The University of Texas at Dallas (UTD) and The University of Maryland, Baltimore County (UMBC), will resume what has become the most hotly contested, evenly fought rivalry in intercollegiate competition next month when they face off in the second annual “Final Four” of Chess. The tournament will be held April 5-7 at the World Chess Hall of Fame and Sidney Samole Museum in Miami, Fla.

Harvard University and Stanford University also will compete in the event, but will be decided underdogs to UTD and UMBC as they battle for the for the President’s Cup and the right to lay claim to the title of “best college chess team in the United States.” That’s because for two years in a row, UTD and UMBC have tied for first place in the Pan American Intercollegiate Team Chess Championship, the top college chess tournament held in the Western Hemisphere, defeating the likes of Harvard, Stanford, MIT, U.C. Berkeley and the University of Chicago.

Over the past six years, UMBC has established itself as the dominant team in college chess, but in the past two years, UTD has come on very strongly. In fact, in 2001 UTD was named “Chess College of the Year” by the U.S. Chess Federation, an honor that UMBC had won the year before. And UTD defeated UMBC in the inaugural “Final Four” of Chess in Dallas last April, although the score was a razor-thin 12 points to 11 1/2. UMBC, meanwhile, can boast that it has finished first, or tied for first, in the Pan Am event five of the past six years.

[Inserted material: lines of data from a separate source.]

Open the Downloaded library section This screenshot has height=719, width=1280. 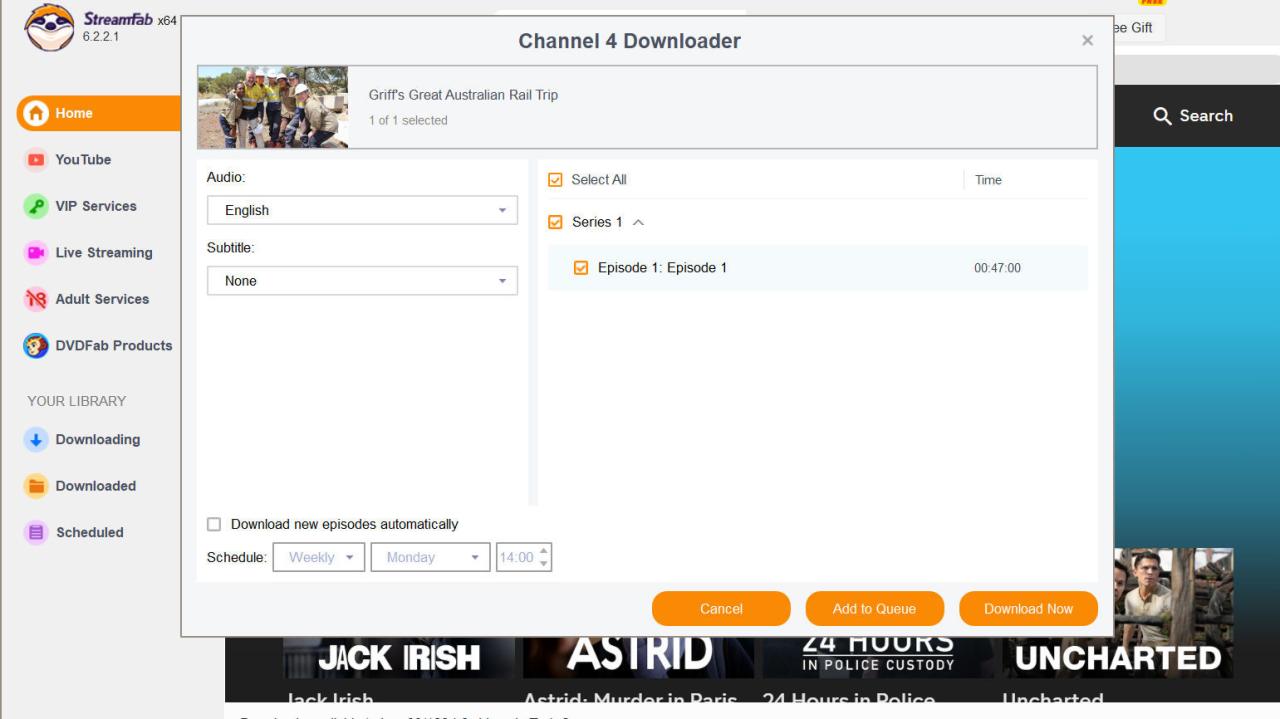95,486
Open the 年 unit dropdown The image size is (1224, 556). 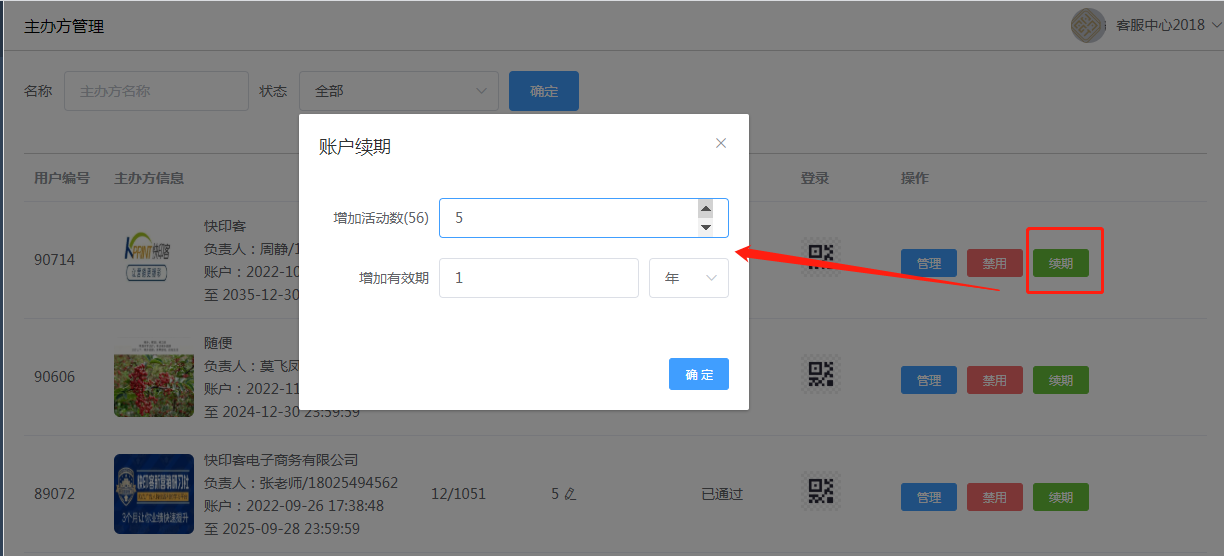(688, 278)
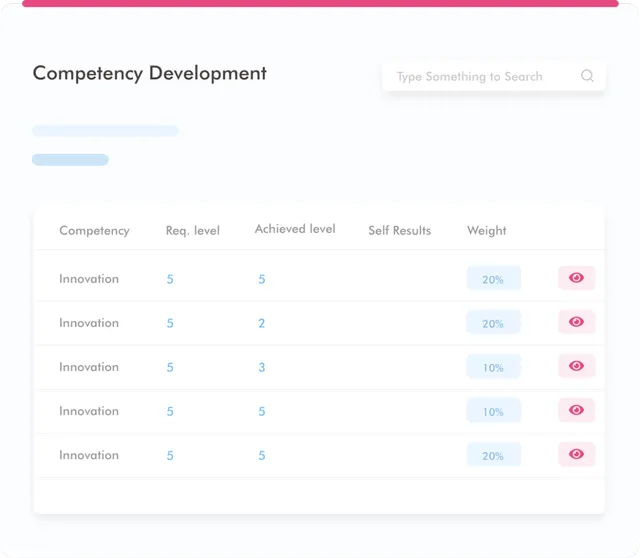Click 10% weight badge beside achieved level 3
Viewport: 640px width, 558px height.
click(493, 367)
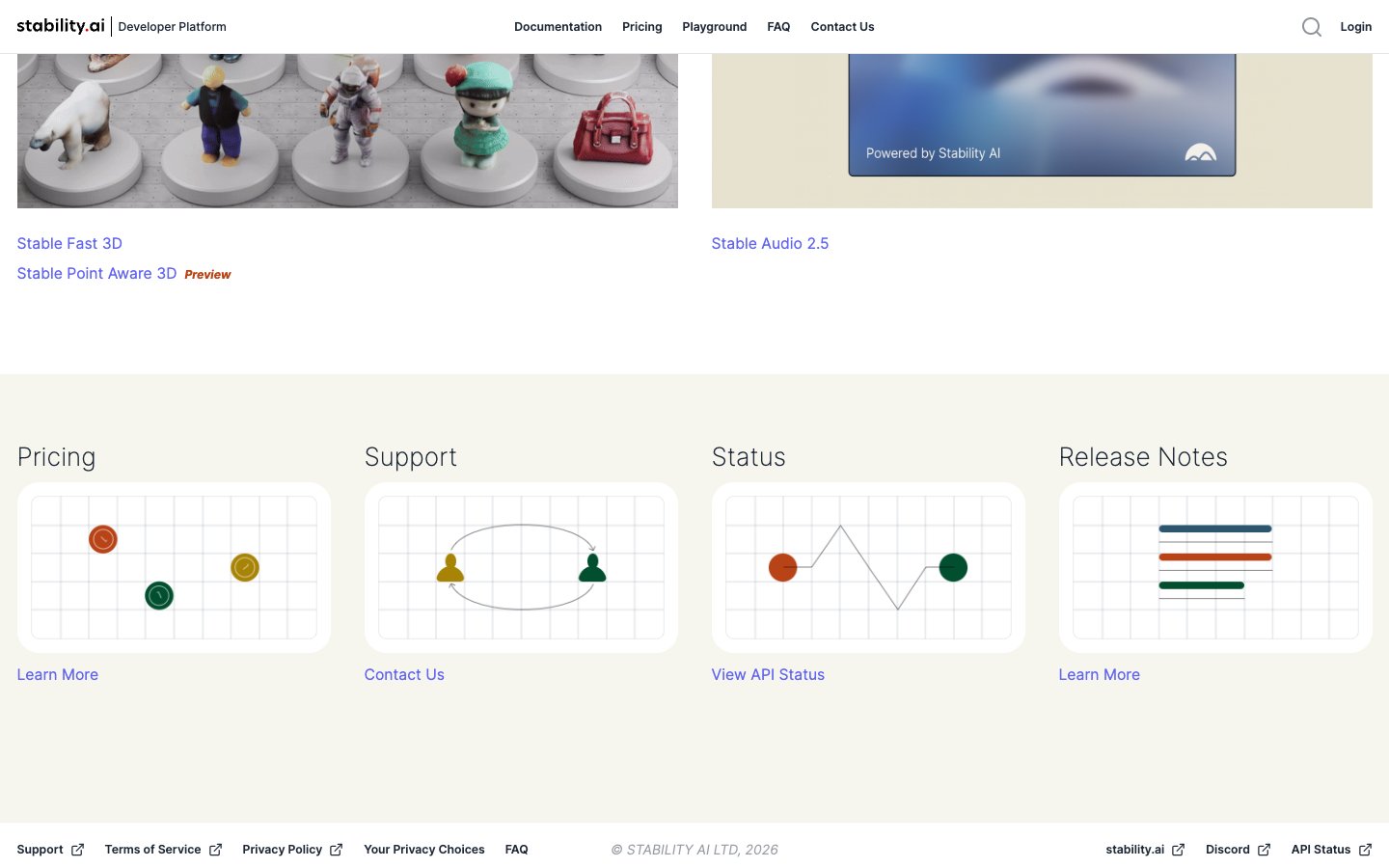Open the Stable Audio 2.5 link
The image size is (1389, 868).
[x=770, y=244]
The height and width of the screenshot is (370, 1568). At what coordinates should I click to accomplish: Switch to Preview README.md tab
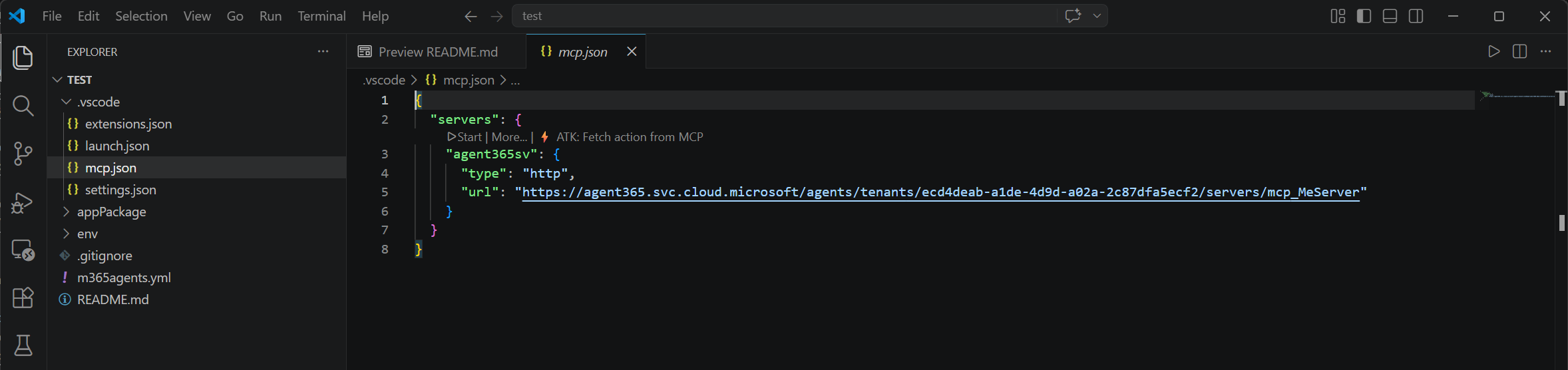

The two schools, neither of which fields a football team, have seen their chess rivalry escalate to the level of Duke and North Carolina in college basketball or Texas-Oklahoma in football. The main differences are the crowds (or lack thereof) and noise (nonexistent in chess), but the competition is fierce, and both UTD and UMBC have been known to hold pep rallies for their teams before sending them off to do battle.

“UTD and UMBC usually defeat everyone else, but we find it tremendously difficult to beat each other,” said Dr. Tim Redman, professor of literary studies at U.T. Dallas and director of the school’s six-year-old chess program. “Each team is almost a mirror image of the other, and for us to tie for first place two years in a row in the Pan Am tournament – first in Milwaukee and then in Providence — bears that out. It would be like Miami and Nebraska tying for first in the national college football polls two consecutive years. I don’t see how our teams could be more evenly matched or the competition more intense.”

“Over the past 10 years, UMBC has become the team to beat in college chess,” said Alan Sherman, UMBC Chess Team advisor and associate professor of computer science. “For perhaps the first time, we have met our match in UTD. Our programs are head and shoulders above the competition, and we now find ourselves recruiting the same players for chess scholarships.”

The presidents of the two universities, UTD’s Franklyn G. Jenifer and UMBC’s Freeman A. Hrabowski, both view chess as a metaphor for academic excellence and intellectual rigor. And both universities have established themselves as places where it is “cool to be smart.”

The UTD team in Miami will be composed of Yuri Shulman (Belarus), Marcin Kaminski (Poland), Andrei Zaremba (Michigan) and Andrew Whatley (Alabama). David John (Texas) will serve as first alternate and Dennis Rylander (Sweden) as second alternate.

UMBC’s team will be represented by Alex Woitkevich (Poland), Eugene Perelshteyn (Massachusetts), William “The Exterminator” Morrison (New York) and Battsetseg “The Mongolian Terror” Tsagaan (Tatarstan).